You release us from all liability for you having acquired or not acquired content through the Services. We make no representations concerning any content (including without limitation 3D Models) contained in or accessed through the Services, and we will not be responsible or liable for the accuracy, copyright compliance, or legality of material or content (including without limitation 3D Models) contained in or accessed through the Services.
Copyright and all other proprietary rights in the content of the Website and the Services (including but not limited to software, audio, video, text and photographs and excluding all User Generated Content) rests with Onepush or its licensors. All rights in the content not expressly granted herein are reserved. Except as otherwise provided, the content published on this Website may be reproduced or distributed in unmodified form for personal, non-commercial use only, provided that it is attributed to Onepush. Any other use of the content, including without limitation distribution, reproduction, modification, display or transmission without the prior written consent of Onepush is unlicensed by Onepush. You also agree that you will not use any robot, spider, other automated device, or manual process to monitor or copy any content from the Service. You agree not to use any robot, spider, or other automated device to drive traffic to a specific model or shop page in order to manipulate where that model or shop appears on the Service. Our rights include rights to (i) the Service developed and provided by us; and (ii) all software associated with the Service. All copyright and other proprietary notices shall be retained on all reproductions.
This Website may provide links to other websites that are not under the control of Onepush. Onepush shall not be responsible in any way for the content of such other websites. Onepush provides such links only as a convenience to you, and the inclusion of any link to any such websites does not imply endorsement by Onepush of the content of such websites.
Since the Onepush Service is a web based service, it might be subject to temporary downtime. From time to time we also update our Website or Embed, which will result in the Website or Embed not being available for a certain period of time. We will endeavor to ensure that the Website or Embed operates reliably and consistently, but we do not warrant that the Website or Embed will operate uninterrupted without any faults. Because the Embed is embedded on a 3rd party website, the availability of the Embed is subject to the operational status of that website. We do not guarantee that any content will be made available on the Website or through the Services. We reserve the right to, but do not have any obligation to, (i) remove, edit or modify any content (including without limitation any 3D Models in our sole discretion, at any time, without notice to you and for any reason (including, but not limited to, upon receipt of claims or allegations from third parties or authorities relating to such content or if we are concerned that you may have violated these Terms and Conditions), or for no reason at all and (ii) to remove or block any content (including without limitation any 3D Models or CoCreator Models) from the Services.

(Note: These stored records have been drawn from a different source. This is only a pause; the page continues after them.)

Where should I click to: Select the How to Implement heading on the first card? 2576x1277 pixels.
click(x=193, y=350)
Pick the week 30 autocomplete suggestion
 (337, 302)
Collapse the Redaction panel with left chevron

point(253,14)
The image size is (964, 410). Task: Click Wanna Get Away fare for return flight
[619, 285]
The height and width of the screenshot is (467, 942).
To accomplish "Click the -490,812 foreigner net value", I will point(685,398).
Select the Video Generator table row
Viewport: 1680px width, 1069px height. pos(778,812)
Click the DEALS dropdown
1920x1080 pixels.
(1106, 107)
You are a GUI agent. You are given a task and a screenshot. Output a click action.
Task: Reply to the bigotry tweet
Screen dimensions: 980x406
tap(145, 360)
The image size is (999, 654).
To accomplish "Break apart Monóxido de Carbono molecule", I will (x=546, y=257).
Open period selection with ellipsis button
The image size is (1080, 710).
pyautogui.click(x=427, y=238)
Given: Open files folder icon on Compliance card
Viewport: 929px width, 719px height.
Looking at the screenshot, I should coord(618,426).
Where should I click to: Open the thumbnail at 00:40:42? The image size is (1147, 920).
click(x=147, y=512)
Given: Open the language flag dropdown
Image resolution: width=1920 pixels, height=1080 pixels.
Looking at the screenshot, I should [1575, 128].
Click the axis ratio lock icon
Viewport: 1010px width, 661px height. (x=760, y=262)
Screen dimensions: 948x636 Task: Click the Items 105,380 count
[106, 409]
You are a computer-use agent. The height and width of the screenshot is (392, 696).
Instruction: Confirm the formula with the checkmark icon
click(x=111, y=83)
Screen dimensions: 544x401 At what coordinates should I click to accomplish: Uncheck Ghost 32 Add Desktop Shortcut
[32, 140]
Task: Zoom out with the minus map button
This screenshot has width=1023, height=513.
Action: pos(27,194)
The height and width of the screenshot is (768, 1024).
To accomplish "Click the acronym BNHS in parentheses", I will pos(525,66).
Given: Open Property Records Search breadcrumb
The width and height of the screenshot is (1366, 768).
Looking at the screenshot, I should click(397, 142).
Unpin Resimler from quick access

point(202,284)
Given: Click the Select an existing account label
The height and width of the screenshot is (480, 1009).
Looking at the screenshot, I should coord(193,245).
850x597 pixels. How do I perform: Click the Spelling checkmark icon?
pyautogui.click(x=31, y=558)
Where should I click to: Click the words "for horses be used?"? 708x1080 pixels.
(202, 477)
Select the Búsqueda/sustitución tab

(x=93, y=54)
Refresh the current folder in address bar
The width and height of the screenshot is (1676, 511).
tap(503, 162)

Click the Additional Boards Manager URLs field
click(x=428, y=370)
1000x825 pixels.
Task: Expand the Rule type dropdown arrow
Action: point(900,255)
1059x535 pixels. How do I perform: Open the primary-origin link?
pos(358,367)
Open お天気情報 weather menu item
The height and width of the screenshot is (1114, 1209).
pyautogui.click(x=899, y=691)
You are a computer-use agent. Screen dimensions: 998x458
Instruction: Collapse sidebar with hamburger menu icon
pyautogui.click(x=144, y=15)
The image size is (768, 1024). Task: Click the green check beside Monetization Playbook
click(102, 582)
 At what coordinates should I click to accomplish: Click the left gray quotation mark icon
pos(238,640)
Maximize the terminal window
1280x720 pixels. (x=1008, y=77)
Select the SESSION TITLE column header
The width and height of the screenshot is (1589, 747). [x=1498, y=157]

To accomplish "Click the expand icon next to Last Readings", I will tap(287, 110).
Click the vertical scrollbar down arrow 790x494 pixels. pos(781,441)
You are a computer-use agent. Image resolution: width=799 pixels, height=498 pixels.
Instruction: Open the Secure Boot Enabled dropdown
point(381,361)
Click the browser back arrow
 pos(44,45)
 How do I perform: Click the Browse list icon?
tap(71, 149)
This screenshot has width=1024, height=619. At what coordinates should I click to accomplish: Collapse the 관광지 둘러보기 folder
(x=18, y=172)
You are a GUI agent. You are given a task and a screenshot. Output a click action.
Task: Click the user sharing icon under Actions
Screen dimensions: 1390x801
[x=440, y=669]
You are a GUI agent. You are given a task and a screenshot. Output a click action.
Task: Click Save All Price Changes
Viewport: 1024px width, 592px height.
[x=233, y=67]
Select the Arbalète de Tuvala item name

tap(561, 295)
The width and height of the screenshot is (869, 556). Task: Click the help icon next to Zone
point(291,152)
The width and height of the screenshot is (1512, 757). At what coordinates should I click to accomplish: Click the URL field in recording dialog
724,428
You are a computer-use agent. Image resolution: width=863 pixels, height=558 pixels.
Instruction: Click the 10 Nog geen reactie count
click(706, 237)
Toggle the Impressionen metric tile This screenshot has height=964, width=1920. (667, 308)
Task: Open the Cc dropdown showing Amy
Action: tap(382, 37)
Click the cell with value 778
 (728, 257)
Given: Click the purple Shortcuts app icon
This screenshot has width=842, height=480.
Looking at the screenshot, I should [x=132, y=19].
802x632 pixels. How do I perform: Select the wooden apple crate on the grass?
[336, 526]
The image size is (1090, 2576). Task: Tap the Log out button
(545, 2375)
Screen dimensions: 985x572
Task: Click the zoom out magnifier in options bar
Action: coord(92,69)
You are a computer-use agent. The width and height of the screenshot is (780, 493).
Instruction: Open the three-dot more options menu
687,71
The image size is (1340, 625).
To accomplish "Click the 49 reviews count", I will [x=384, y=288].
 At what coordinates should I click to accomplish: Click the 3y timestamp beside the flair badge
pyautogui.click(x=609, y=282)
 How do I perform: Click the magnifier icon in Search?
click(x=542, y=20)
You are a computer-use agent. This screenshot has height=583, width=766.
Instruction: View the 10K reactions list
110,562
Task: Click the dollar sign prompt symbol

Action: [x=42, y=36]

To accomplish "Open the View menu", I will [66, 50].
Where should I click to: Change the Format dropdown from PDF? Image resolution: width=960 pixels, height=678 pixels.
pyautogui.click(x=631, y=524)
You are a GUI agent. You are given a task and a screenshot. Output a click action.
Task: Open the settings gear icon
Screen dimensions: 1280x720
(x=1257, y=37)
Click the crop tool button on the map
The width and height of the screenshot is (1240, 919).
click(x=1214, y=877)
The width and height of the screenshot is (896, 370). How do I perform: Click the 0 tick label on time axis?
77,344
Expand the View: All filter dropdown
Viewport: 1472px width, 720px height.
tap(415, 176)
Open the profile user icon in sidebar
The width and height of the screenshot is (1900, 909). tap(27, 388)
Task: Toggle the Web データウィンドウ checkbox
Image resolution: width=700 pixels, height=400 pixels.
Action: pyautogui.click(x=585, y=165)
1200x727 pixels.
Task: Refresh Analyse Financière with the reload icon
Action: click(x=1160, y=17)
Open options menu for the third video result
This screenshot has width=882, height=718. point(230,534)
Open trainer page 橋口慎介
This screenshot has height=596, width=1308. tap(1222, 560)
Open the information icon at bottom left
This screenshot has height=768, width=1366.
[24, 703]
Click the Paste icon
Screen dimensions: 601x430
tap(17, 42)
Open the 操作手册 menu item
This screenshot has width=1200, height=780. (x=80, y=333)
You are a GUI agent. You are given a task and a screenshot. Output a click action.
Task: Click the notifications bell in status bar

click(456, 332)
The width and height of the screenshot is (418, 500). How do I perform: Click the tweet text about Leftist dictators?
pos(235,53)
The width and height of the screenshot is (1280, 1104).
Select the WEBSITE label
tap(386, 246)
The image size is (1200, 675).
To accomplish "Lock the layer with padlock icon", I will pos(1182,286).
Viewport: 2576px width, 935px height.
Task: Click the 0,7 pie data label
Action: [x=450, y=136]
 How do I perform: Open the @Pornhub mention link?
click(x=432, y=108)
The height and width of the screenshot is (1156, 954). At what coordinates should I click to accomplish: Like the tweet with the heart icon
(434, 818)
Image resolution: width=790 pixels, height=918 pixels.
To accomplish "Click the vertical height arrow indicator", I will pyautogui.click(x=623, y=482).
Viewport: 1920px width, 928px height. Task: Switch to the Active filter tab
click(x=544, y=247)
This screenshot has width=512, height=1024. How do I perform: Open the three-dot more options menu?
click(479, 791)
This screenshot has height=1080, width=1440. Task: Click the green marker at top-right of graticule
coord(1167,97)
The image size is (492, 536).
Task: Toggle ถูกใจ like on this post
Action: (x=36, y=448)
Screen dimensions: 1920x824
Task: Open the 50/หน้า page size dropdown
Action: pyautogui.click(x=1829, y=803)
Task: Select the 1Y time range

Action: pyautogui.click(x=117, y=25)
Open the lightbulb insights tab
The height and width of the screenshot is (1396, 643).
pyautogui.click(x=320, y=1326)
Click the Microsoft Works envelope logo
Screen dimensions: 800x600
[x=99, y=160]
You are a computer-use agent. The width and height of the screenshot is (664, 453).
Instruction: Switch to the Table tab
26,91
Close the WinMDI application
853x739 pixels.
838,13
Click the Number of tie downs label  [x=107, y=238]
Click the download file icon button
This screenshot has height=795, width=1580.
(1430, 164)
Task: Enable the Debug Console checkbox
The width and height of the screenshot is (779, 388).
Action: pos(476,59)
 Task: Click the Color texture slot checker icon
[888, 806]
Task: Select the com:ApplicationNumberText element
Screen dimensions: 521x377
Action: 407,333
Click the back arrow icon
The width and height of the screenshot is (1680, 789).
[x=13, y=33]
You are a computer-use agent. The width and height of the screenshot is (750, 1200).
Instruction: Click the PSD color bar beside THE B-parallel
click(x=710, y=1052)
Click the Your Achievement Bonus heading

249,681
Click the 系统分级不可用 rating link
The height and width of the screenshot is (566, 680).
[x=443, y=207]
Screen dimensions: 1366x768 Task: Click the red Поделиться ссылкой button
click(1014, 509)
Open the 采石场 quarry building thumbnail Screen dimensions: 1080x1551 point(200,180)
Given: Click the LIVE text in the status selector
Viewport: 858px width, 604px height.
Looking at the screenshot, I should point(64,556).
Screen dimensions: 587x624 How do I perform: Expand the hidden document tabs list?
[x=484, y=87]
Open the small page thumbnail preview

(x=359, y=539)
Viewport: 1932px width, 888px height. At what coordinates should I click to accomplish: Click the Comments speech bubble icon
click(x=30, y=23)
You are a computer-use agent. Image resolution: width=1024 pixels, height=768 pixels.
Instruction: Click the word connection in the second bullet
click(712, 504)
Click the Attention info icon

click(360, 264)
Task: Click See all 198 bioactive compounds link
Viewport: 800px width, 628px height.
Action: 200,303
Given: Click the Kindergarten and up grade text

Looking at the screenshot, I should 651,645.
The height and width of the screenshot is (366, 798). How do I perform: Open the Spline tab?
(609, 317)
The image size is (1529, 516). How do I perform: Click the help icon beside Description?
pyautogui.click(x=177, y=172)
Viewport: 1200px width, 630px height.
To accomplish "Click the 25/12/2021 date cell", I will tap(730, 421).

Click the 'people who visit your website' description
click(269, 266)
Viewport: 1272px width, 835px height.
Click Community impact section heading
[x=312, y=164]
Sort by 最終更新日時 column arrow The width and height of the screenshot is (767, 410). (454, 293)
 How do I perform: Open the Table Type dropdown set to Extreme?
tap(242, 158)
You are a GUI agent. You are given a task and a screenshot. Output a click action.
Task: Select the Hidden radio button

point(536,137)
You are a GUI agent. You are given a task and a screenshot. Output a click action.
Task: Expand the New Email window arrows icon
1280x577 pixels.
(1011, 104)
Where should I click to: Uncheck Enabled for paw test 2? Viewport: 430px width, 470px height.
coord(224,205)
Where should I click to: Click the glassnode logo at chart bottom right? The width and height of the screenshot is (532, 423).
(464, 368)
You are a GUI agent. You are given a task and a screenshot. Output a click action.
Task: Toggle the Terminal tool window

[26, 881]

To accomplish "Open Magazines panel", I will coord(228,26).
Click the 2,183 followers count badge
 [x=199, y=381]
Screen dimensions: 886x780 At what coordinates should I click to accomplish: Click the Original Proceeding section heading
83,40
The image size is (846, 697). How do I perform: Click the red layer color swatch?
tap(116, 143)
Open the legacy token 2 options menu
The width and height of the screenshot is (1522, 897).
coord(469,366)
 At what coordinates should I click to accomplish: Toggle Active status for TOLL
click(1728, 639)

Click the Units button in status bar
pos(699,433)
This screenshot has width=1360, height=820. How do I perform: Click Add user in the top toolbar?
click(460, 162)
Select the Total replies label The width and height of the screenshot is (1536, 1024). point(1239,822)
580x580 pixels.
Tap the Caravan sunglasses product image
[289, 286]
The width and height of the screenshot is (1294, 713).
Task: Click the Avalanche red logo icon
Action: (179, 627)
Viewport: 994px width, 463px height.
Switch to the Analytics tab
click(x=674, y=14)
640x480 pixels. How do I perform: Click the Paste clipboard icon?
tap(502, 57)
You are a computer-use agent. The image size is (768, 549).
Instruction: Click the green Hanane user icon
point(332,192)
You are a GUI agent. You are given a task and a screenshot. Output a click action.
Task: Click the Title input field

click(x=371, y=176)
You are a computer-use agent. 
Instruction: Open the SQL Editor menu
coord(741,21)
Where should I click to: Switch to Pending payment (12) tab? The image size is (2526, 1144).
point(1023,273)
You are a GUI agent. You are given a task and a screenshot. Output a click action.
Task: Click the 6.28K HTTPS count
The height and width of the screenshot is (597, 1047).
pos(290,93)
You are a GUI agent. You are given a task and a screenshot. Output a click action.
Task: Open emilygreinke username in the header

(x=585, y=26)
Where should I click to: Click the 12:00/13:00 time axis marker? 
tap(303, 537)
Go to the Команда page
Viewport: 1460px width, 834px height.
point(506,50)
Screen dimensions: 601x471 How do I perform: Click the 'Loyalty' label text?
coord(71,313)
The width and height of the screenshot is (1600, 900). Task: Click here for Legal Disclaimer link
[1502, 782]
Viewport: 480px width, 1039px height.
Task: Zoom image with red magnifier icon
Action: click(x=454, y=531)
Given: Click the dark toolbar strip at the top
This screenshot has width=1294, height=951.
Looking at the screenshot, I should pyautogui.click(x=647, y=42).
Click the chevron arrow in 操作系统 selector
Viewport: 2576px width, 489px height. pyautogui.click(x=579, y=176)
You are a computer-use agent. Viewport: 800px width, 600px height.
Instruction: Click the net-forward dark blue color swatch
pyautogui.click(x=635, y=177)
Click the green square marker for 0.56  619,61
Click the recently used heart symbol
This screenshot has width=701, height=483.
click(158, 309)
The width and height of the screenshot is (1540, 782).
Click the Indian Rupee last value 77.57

We are not responsible for any losses suffered by you as a result of any interruption of the Website or Embed, or by the suspension of your access to the Website or Embed.
The term “User Generated Content” when used in this Terms and Conditions shall mean any content uploaded to the Website, the Application, the Embed, or the Services by you, including but not limited to all uploaded 3D Models, pictures of 3D Models, comments on the Website, specifications provided in your order for a CoCreator model (a “CoCreator Model”), as well as the printed 3D Model we create for you based on your User Generated Content. All User Generated Content should not be or contain abusive, harassing, threatening, defamatory, obscene, fraudulent, deceptive, misleading, offensive, pornographic, illegal or unlawful information or be likely to infringe or infringing on any intellectual property rights. Intellectual property rights means copyright, patent, registered design, design right, trademark, trade secret or any other proprietary or industrial right.
Onepush has no obligation to review the User Generated Content and can in no way be held responsible for the content of the User Generated Content. Opinions expressed in the User Generated Content are not necessarily the opinion of Onepush.
In order to keep Onepush and the Website appropriate for a general audience and to cooperate with intellectual property right owners, we implemented our “Content Policy”.
Please note that we do not seek any unsolicited ideas or improvements for Onepush Services and that any unsolicited ideas or improvements you submit are deemed User Generated Content and licensed to us as set forth below. In addition, Onepush retains all of the rights held by members of the general public with regard to your unsolicited ideas and improvements. Onepush’ receipt of your unsolicited ideas and improvements is not an admission by us of their novelty, priority, or originality, and it does not restrict Onepush’ right to contest existing or future intellectual property rights relating to your unsolicited ideas and improvements in any way.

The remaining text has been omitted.